# Problem description
I need the lines below from the one with "This screenshot has width=700, height=611." down to the one with "The height and width of the screenshot is (718, 728)." reproduced exactly, both ends included, and nothing else.

# The data
= Beginning of Section =
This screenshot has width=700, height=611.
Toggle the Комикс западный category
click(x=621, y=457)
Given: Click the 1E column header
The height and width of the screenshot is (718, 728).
= End of Section =
= Beginning of Section =
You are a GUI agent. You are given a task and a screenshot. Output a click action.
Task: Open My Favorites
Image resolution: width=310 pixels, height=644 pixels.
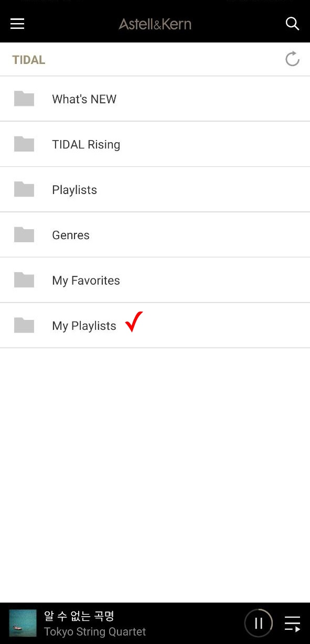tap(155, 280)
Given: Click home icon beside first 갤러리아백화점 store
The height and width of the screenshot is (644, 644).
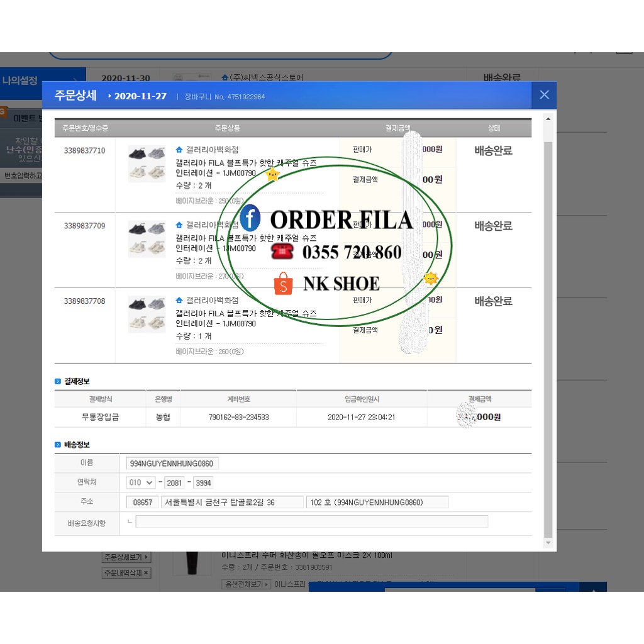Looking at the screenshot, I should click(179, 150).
= End of Section =
# Task result
This screenshot has width=700, height=611.
Toggle the Комикс западный category
click(x=621, y=457)
Given: Click the 1E column header
The height and width of the screenshot is (718, 728).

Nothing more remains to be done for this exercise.